§ **Problem statement**:
Every line with the string "coordinates" in it belongs in your answer, so copy them all from the data.

(Excerpts from a dataset)
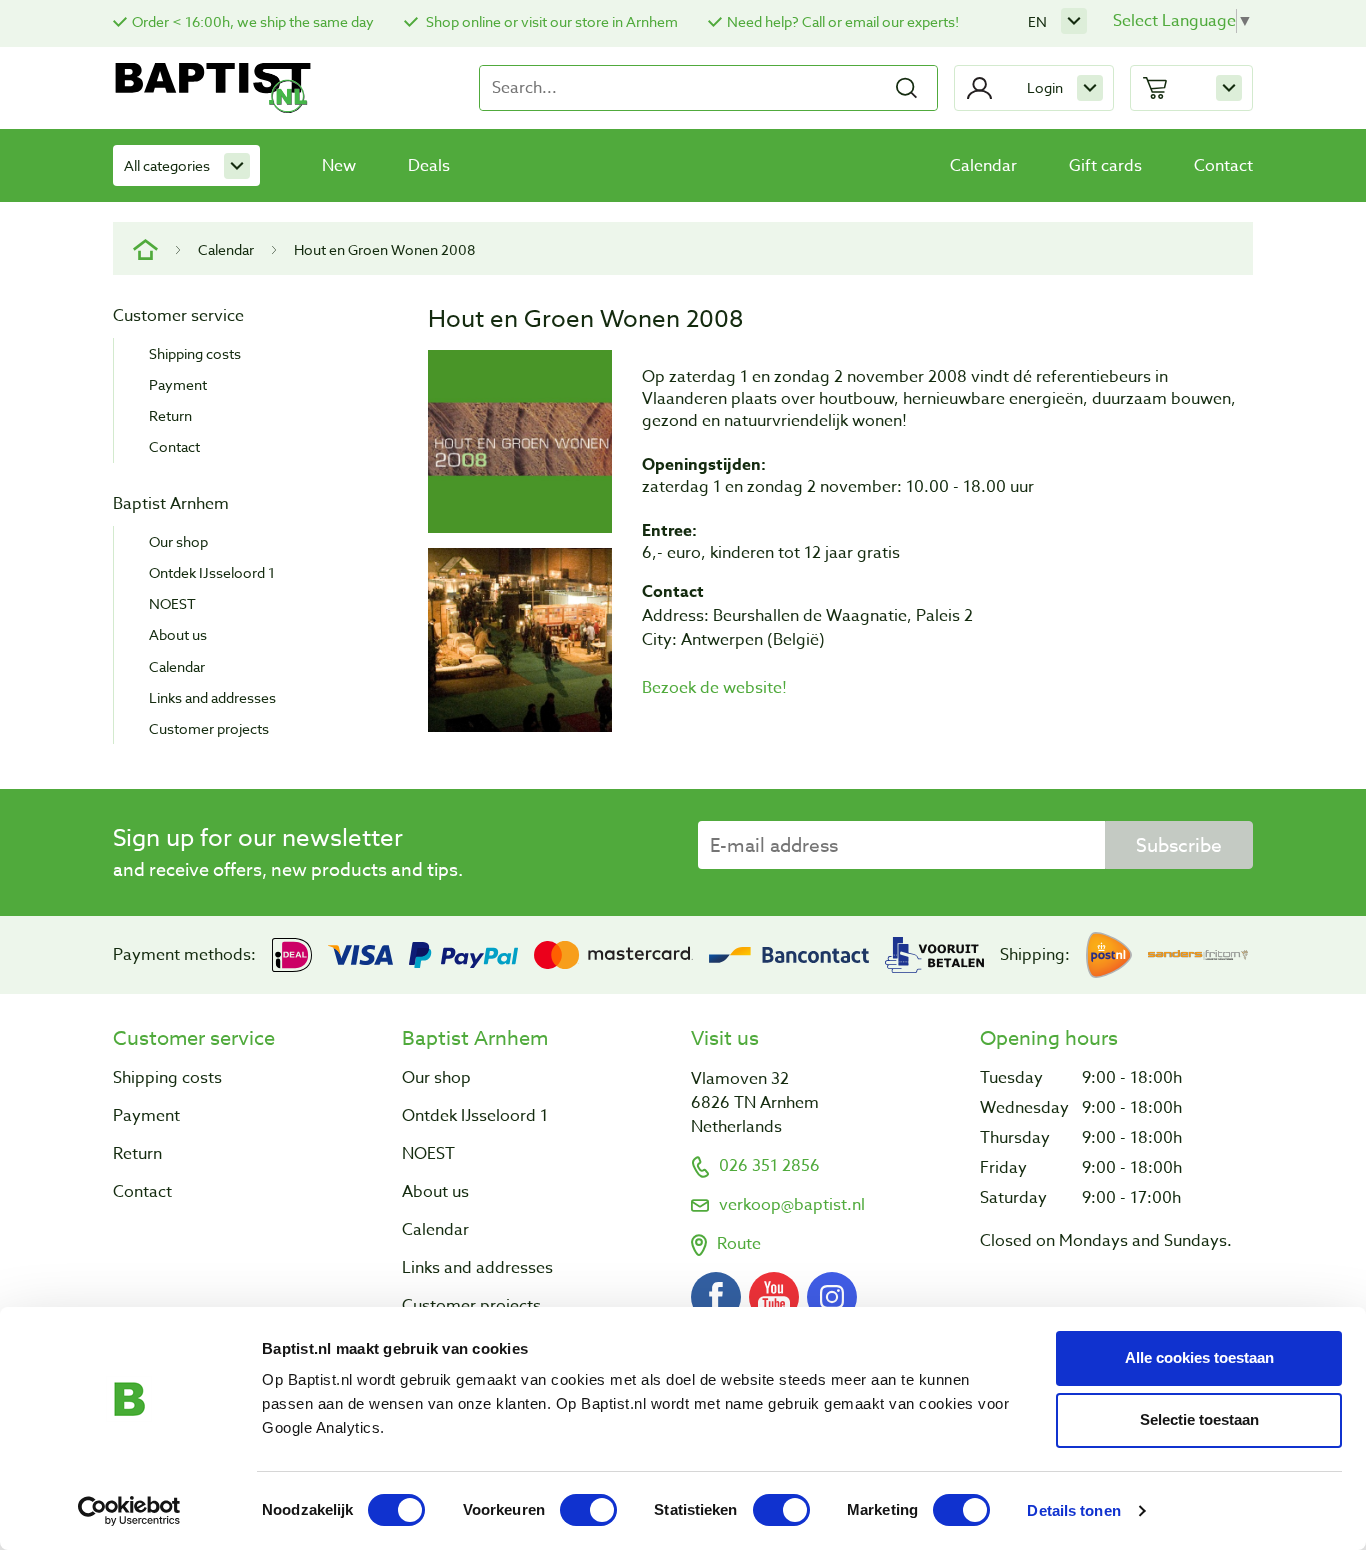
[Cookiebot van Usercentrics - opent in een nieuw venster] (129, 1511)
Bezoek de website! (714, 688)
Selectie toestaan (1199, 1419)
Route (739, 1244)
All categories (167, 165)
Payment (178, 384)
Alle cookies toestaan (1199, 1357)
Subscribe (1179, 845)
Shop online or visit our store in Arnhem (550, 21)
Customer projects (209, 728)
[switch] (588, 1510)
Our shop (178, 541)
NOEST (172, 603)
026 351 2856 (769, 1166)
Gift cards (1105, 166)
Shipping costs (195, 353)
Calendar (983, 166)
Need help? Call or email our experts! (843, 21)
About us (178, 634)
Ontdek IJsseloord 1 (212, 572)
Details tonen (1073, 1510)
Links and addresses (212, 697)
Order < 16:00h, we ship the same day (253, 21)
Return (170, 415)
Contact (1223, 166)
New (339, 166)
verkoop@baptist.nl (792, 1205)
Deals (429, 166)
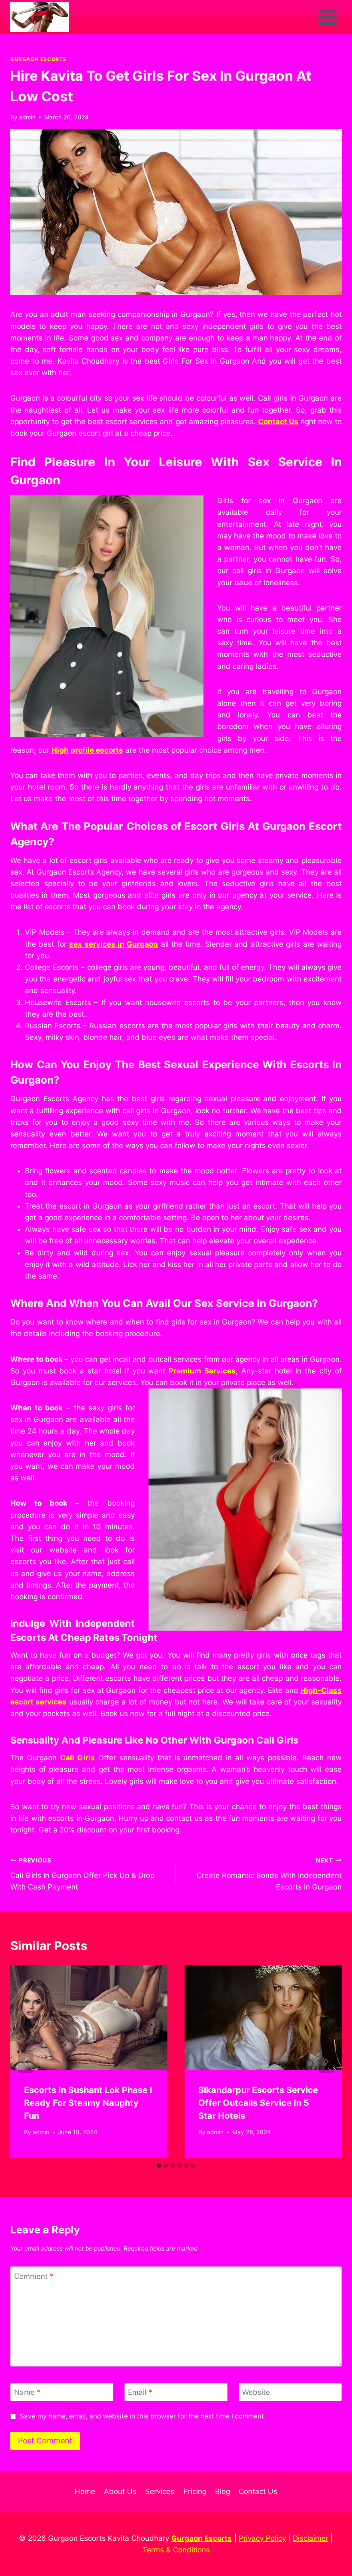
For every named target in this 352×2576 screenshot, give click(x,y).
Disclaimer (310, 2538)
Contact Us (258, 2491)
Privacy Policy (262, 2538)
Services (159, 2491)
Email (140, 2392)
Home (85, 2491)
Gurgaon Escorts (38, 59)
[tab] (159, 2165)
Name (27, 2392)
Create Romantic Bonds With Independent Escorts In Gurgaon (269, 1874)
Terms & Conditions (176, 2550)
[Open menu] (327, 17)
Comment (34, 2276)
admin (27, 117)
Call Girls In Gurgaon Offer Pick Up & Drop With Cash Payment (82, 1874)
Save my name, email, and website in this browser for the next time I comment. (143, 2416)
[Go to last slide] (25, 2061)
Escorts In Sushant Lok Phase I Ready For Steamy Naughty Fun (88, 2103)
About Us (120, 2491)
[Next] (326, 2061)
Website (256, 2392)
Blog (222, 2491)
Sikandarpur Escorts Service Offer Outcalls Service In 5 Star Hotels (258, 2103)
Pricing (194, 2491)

---

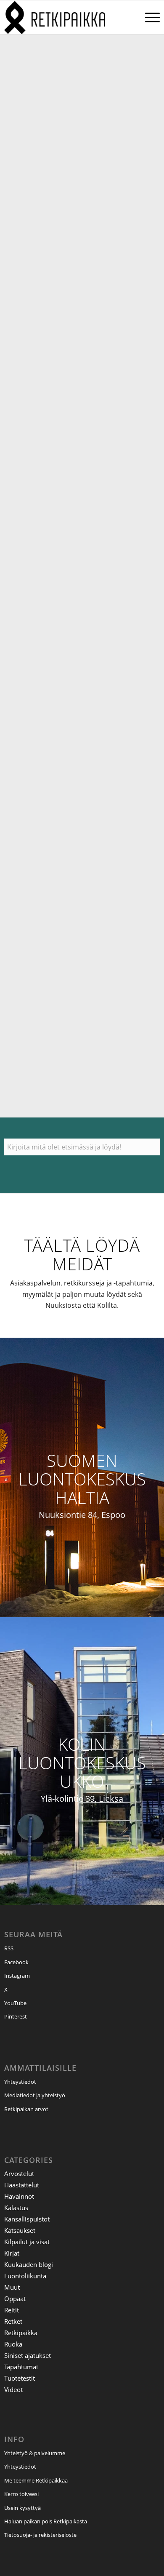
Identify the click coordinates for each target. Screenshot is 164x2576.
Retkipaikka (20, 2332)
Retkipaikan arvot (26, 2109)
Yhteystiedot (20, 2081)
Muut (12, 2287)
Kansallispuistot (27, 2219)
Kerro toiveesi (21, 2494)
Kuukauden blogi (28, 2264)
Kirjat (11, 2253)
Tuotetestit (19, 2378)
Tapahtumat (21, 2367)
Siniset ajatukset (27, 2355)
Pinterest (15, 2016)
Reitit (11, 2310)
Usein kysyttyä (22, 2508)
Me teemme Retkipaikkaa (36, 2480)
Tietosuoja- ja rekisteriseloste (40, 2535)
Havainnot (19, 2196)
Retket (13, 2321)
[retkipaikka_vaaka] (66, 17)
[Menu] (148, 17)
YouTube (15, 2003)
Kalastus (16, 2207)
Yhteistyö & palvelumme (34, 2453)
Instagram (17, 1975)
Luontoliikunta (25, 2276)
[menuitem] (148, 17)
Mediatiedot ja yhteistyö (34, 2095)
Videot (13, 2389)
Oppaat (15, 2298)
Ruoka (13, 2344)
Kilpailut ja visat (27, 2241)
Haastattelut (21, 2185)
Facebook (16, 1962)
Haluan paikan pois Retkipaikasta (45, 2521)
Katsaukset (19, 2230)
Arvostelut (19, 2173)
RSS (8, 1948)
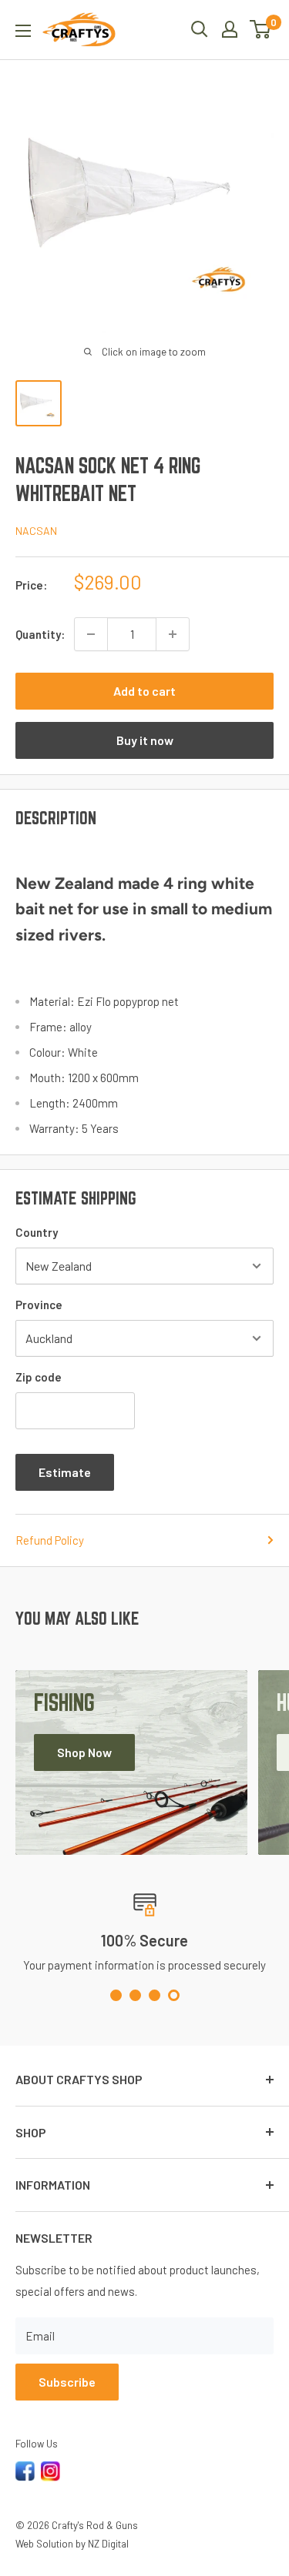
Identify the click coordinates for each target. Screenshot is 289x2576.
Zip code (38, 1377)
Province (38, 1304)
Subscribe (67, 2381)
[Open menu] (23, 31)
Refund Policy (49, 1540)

==

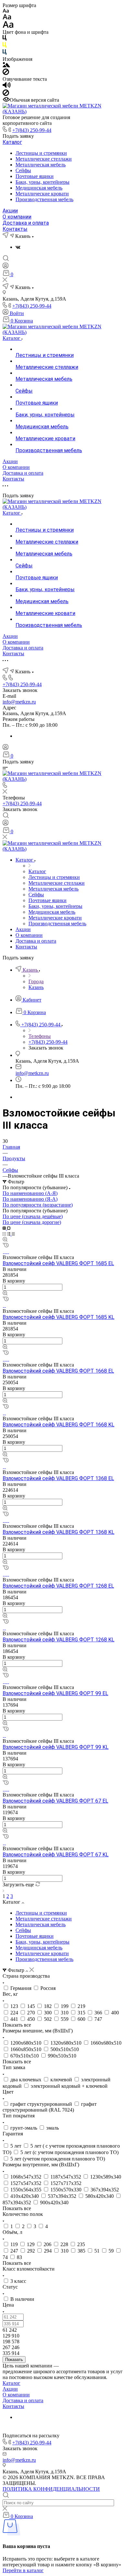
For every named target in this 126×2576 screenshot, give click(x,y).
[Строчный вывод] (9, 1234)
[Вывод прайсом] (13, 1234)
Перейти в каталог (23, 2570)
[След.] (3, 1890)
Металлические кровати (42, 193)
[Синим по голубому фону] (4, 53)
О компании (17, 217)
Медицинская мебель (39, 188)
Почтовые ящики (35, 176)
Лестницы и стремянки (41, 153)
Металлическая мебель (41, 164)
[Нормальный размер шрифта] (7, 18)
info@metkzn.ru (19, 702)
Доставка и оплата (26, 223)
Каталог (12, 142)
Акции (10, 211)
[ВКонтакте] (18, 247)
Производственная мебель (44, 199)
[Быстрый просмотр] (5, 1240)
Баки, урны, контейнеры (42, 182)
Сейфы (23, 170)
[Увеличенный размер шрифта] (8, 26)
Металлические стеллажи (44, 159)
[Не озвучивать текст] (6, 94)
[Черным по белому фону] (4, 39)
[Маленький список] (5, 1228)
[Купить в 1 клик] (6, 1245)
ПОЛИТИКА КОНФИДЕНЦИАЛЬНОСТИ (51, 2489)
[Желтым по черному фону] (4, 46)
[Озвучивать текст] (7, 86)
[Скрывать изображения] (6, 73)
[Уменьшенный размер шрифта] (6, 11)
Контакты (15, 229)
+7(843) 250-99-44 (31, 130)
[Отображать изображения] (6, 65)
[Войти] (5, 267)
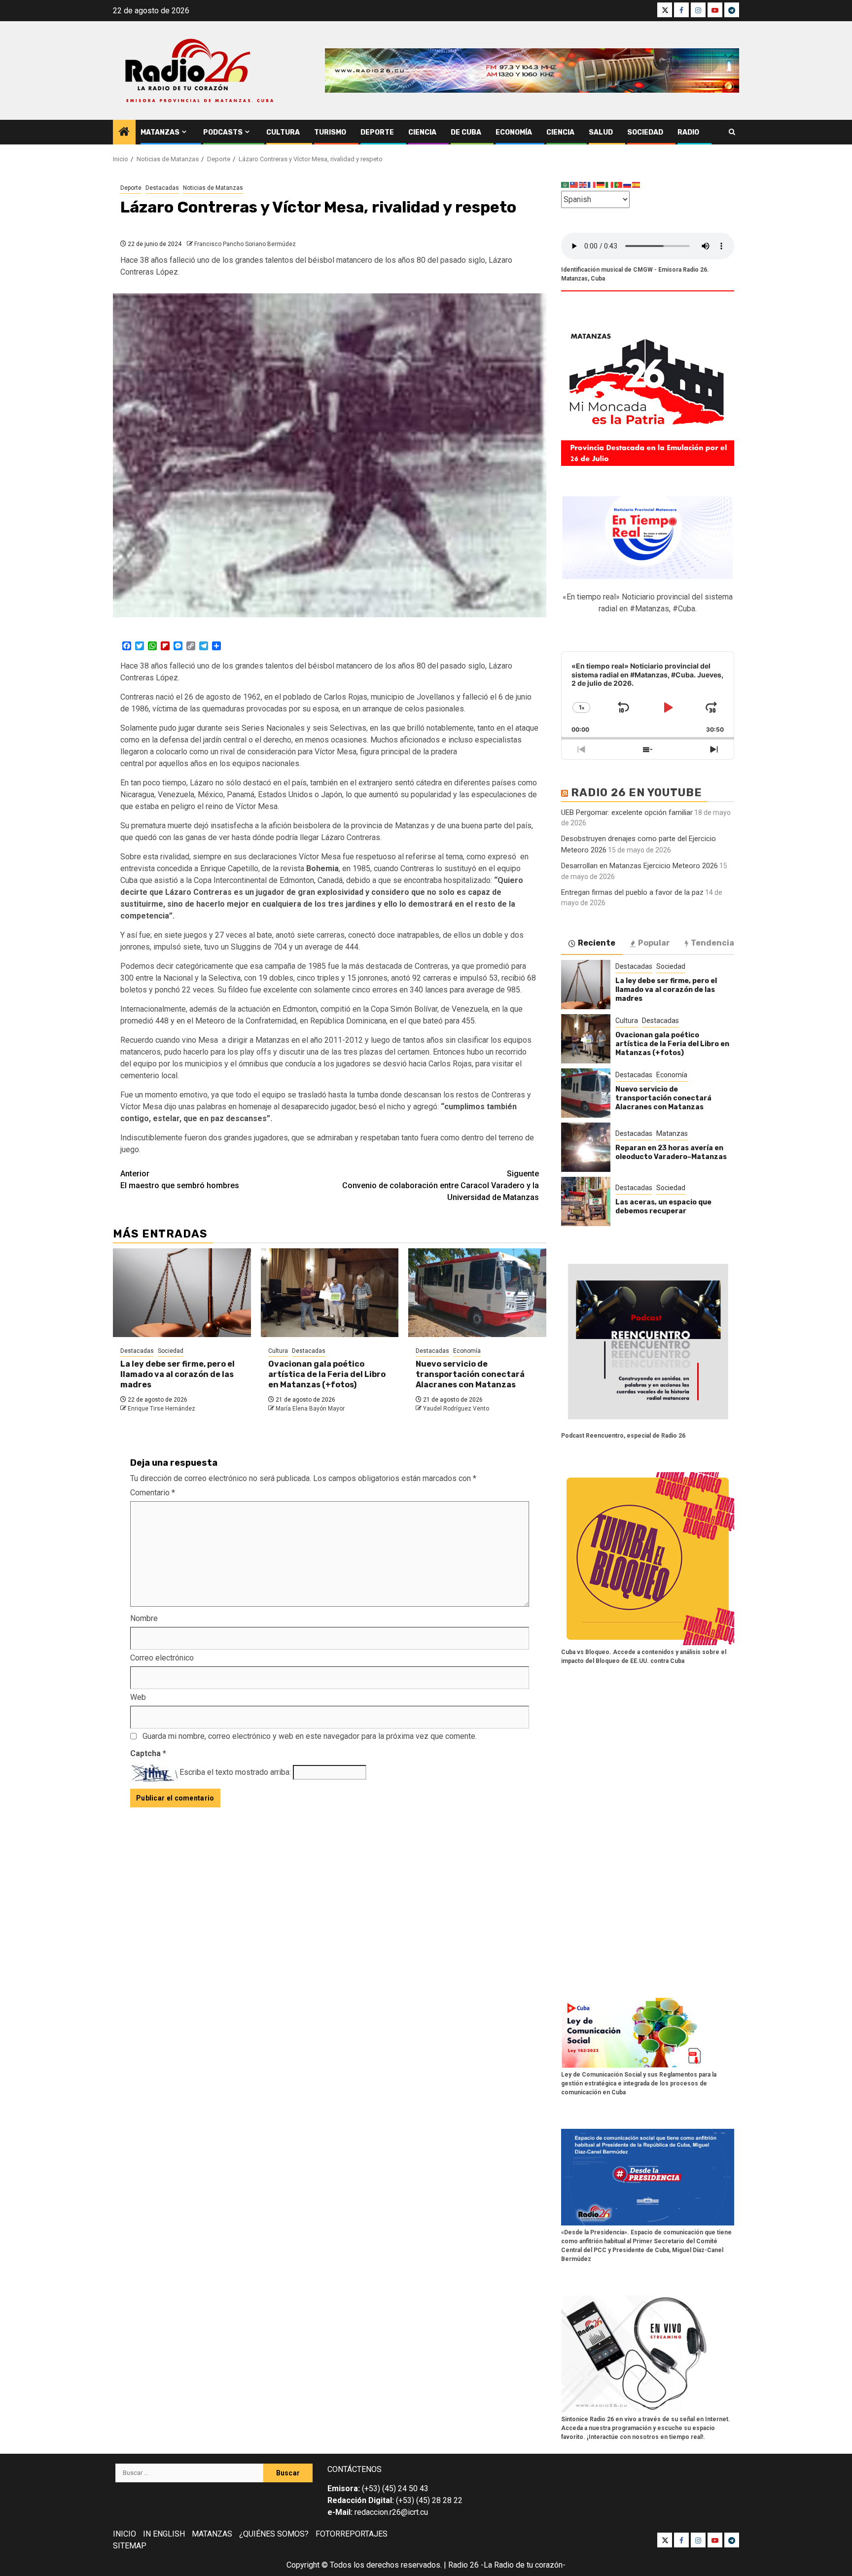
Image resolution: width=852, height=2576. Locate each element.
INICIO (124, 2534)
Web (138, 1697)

§ **Your response**:
Identify the click coordinates for each target. Screenshot is 164x2576.
Identify the click coordinates for each target. Screenshot is 289x2576.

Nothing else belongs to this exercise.